On 64-bit systems, the situation is worse. The object header is increased to 16 bytes, and 8 bytes are required for a reference, so every object needs 24 bytes simply to exist. If an application’s memory usage is due to many small objects, switching from 32 to 64 bits will make the situation much worse, not better! The out of memory conditions might be avoided but the resource requirements might increase by up to a factor of 3..

This overhead imposes limits on the number of objects that can reasonably be created by a .NET application. The 12 bytes to exist limit suggests that the maximum number of objects that can be created on a 32-bit system is around 170 million or so – but this many objects would be useless, as no data could be associated with them. Adding 4 bytes of data decreases the limit to 130 million, but 75% of the memory used by the application will be overhead, which is very inefficient..

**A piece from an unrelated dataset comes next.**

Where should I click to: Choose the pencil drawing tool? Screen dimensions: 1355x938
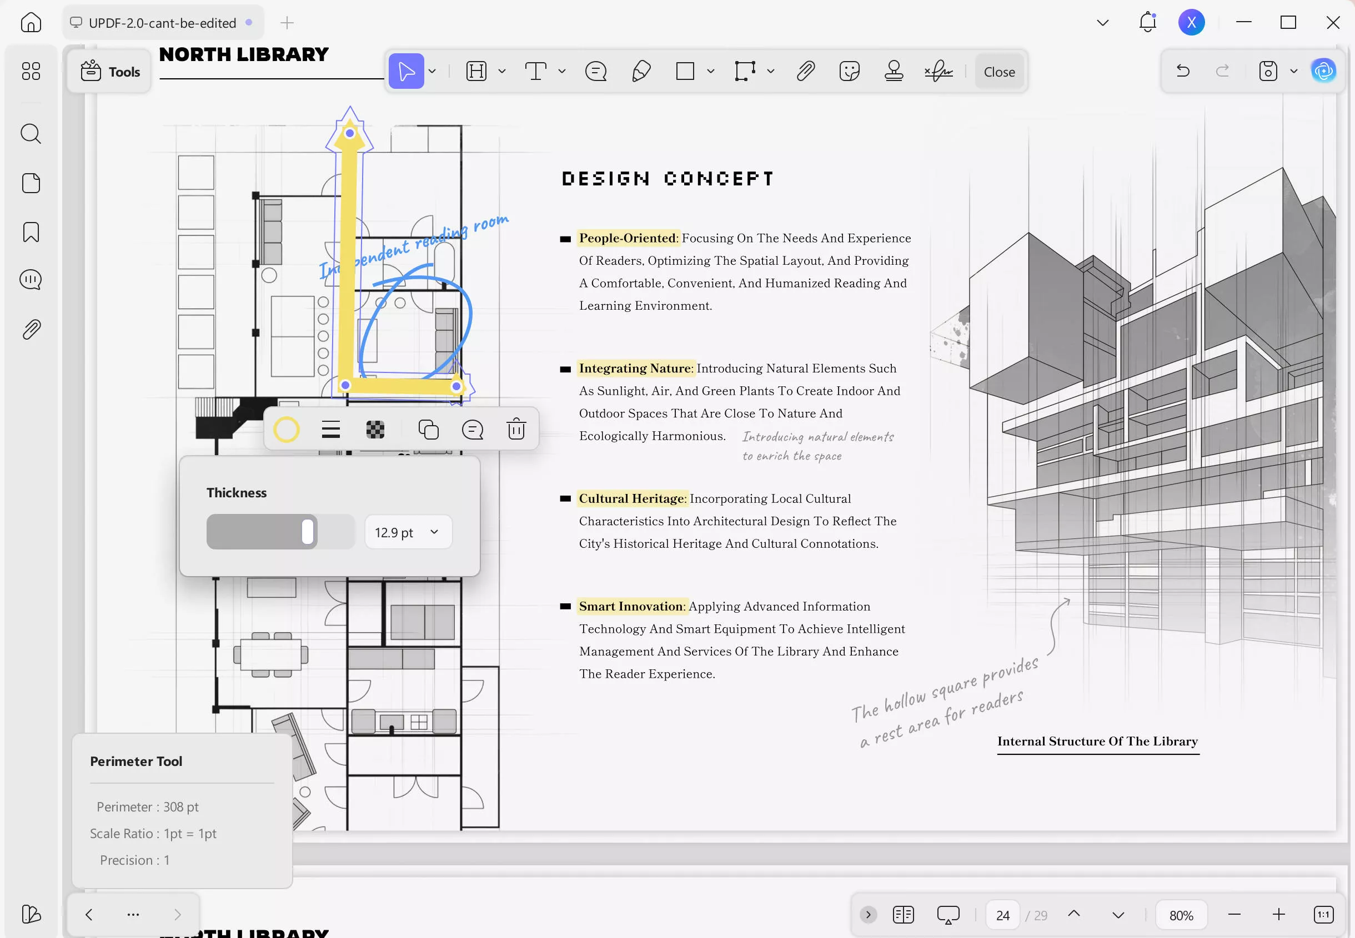(x=641, y=72)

A more practical way of looking at the number of objects that can reasonably be created is to think about the desirable level of efficiency. For a given amount of memory wasted by being given over to .NET infrastructure, it’s possible to work out the number of objects that should exist and what their average size should be. To reduce the overhead to 10%, for example, each object on a 32-bit system must store an average of around 80 bytes of data – for a total size of 88 bytes, 10% of which is the 8 byte header. This suggests a more reasonable limit of 24 million objects. On 64-bit systems, the objects should be around twice as large to get the same efficiency..

This sounds hard to achieve – 80 bytes usually means that objects must have 10 fields, and such large numbers of fields is usually considered a bad ‘code smell’, indicating classes that are too complex and in need of factoring. There’s a simple practical solution, though: design the application so that any bulk data storage it requires is done by arrays of value types – an array’s overhead is fixed no matter how large it is, and value types have no overhead at all if they are not boxed. Raw arrays or the classes found in System.Collections.Generic are both suitable for this purpose. The details of how these arrays are accessed can be hidden by creating classes that provide an abstract interface to the data they represent and only keeping instances of these classes in memory for the parts of the data that are actually being used at any given point in time..

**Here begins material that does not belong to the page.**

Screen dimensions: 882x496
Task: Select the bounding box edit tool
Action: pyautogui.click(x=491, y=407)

Unfortunately, this solution may introduce a new form of inefficiency: heap fragmentation. If arrays are being created and destroyed a lot, or resized a lot (which in .NET amounts to the same thing) it is possible that the pattern of creations and garbage collections can result in .NET leaving large holes in memory that will reduce the size of the largest array that it can allocate. This problem can result in an application gradually running out of memory even though it has no memory leaks and its memory requirements are not otherwise increasing over time. I covered this issue and some possible ways to work around it in an earlier article..

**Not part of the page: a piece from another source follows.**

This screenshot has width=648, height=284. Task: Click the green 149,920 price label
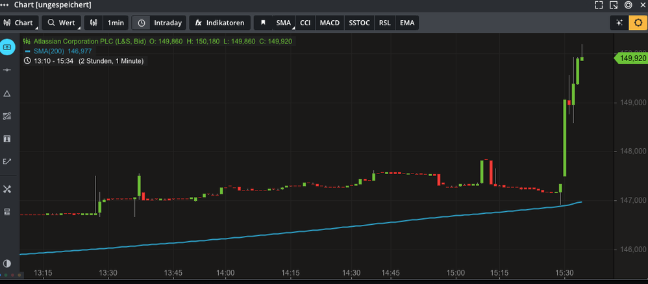(631, 58)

All objects created by the CLR are subject to this hidden memory cost, which can result in an application using many times more memory than expected. For bulk in-memory data storage, swarms of small objects can push the cost up to unacceptable levels, especially on 64 bit systems. Reducing the number of objects kept in memory at any one time, perhaps by increasing the number of fields in individual objects or by storing bulk data in large data structures, is an effective way to increase the capacity and efficiency of .NET applications.